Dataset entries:
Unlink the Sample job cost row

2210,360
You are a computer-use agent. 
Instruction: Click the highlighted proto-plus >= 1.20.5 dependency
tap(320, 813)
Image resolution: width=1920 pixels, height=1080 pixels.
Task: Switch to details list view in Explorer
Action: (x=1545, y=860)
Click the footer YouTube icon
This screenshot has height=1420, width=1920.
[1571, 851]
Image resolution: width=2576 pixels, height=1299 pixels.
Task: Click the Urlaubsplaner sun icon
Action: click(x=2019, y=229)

Work to be completed: Please output the line that contains "Instruction: Click the" and every line after it in the entries above, exactly, and nothing more.

Answer to the exercise:
Instruction: Click the highlighted proto-plus >= 1.20.5 dependency
tap(320, 813)
Image resolution: width=1920 pixels, height=1080 pixels.
Task: Switch to details list view in Explorer
Action: (x=1545, y=860)
Click the footer YouTube icon
This screenshot has height=1420, width=1920.
[1571, 851]
Image resolution: width=2576 pixels, height=1299 pixels.
Task: Click the Urlaubsplaner sun icon
Action: click(x=2019, y=229)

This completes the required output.